(Beginning of Extracted records)
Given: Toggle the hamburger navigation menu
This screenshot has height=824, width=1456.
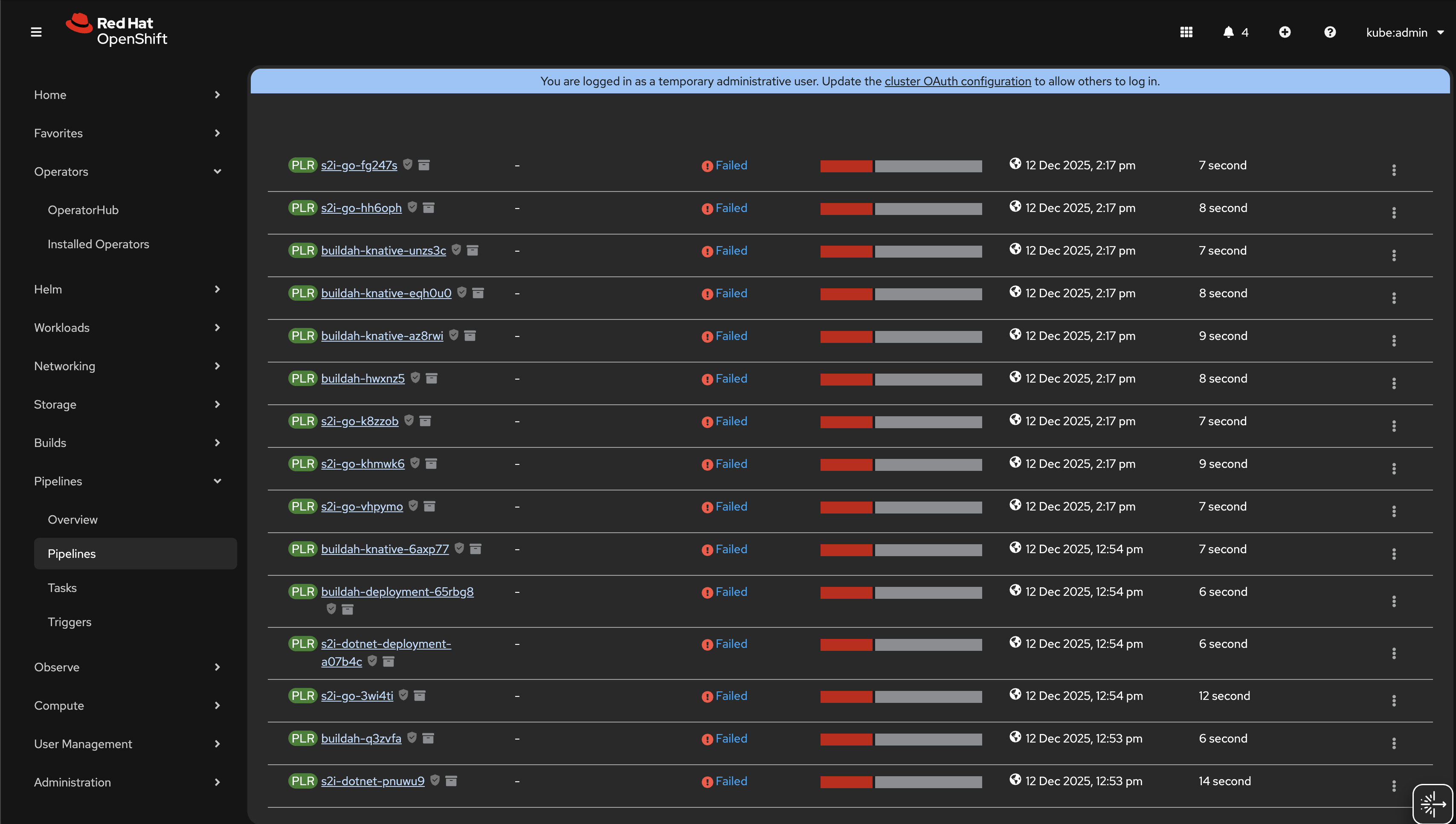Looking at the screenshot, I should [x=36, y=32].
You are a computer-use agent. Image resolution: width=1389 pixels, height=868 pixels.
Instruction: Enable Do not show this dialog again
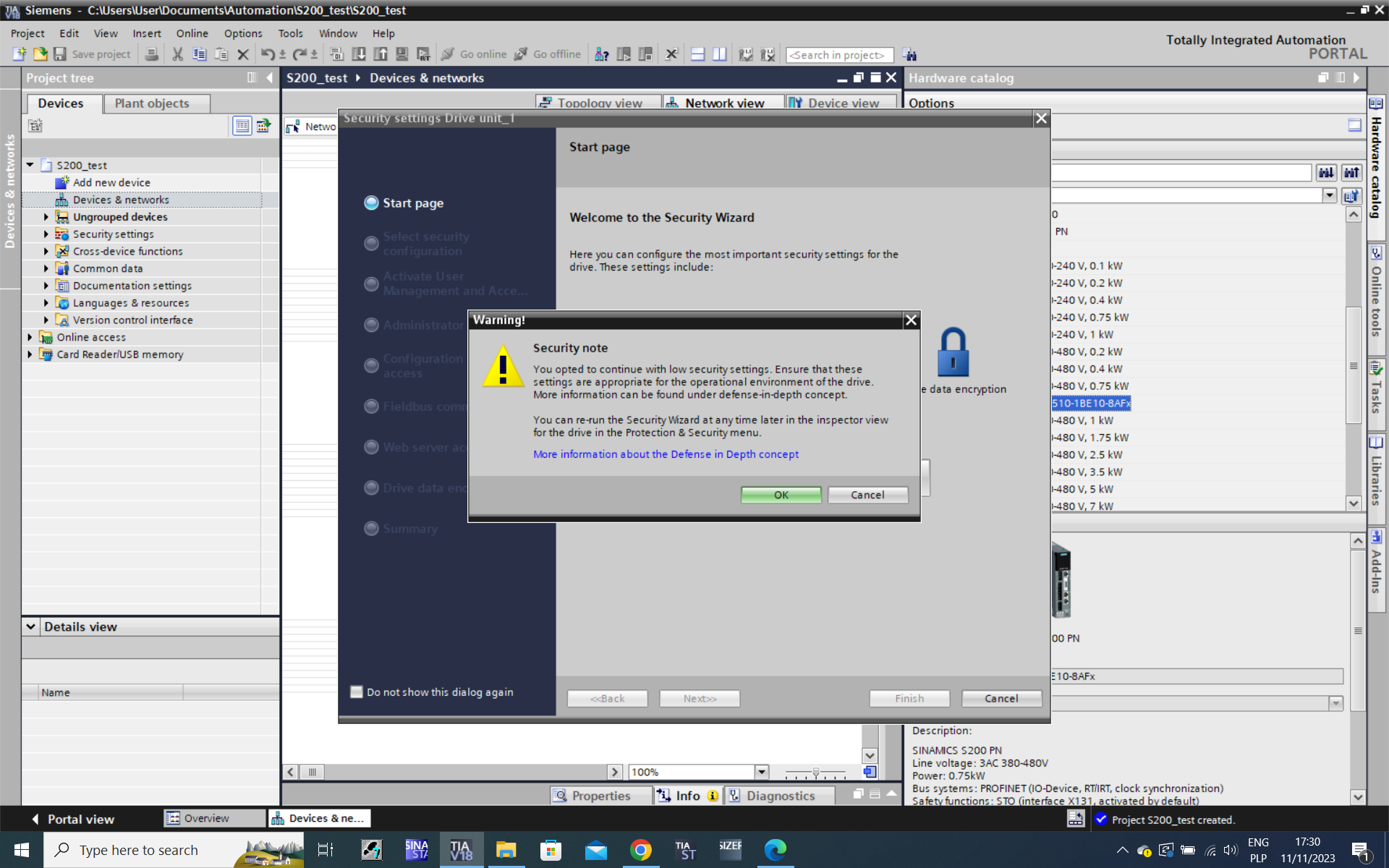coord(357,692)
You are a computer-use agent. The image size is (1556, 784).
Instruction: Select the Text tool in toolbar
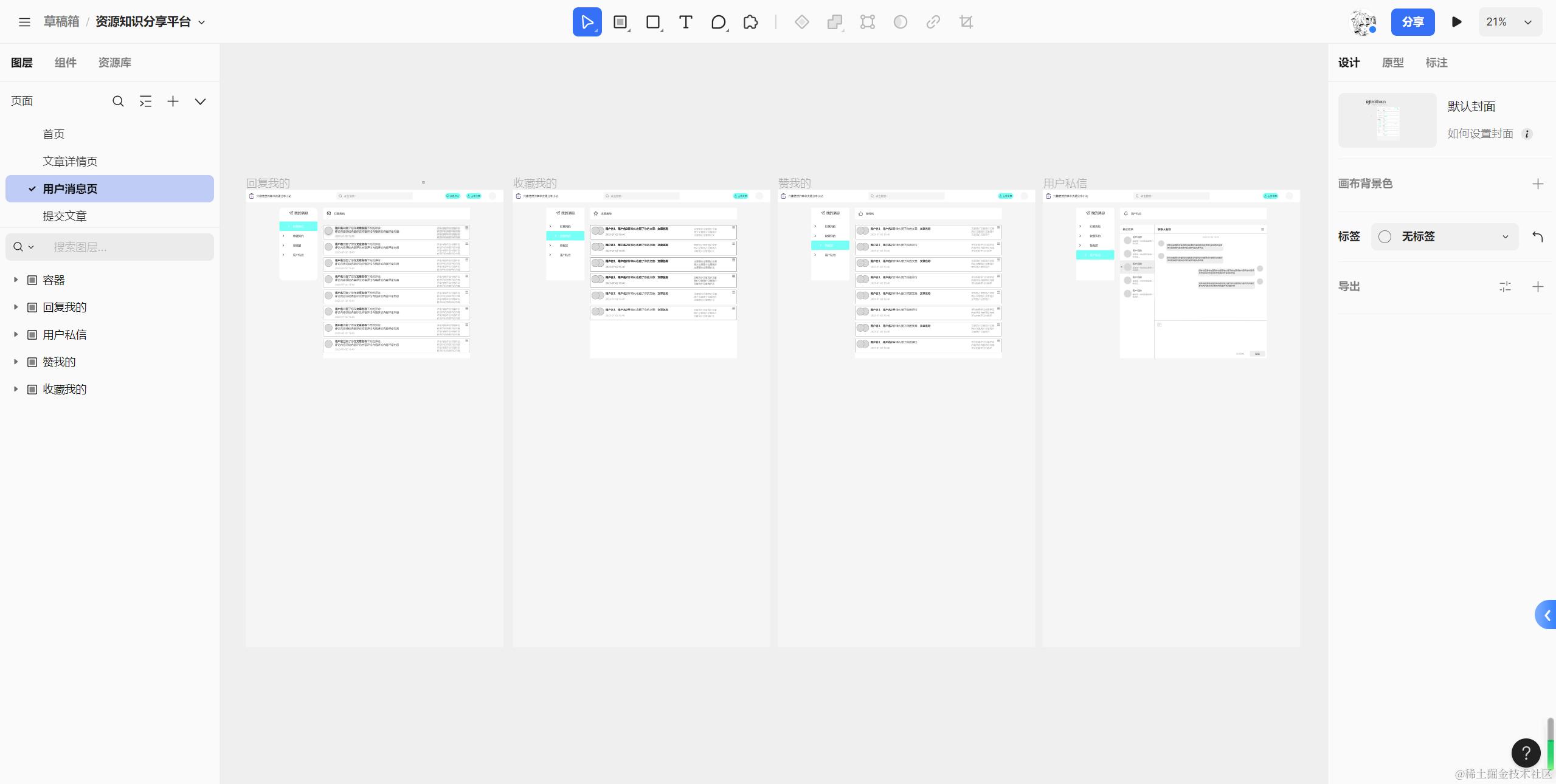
(End of Extracted records)
● **Instructions to follow**: Pictures are to be left out, while the records are copied word for word.

● **Written answer**:
Given: Toggle the hamburger navigation menu
This screenshot has height=824, width=1456.
Looking at the screenshot, I should [x=36, y=32].
You are a computer-use agent. Image resolution: width=1389 pixels, height=868 pixels.
Instruction: Enable Do not show this dialog again
coord(357,692)
You are a computer-use agent. The image size is (1556, 784).
Instruction: Select the Text tool in toolbar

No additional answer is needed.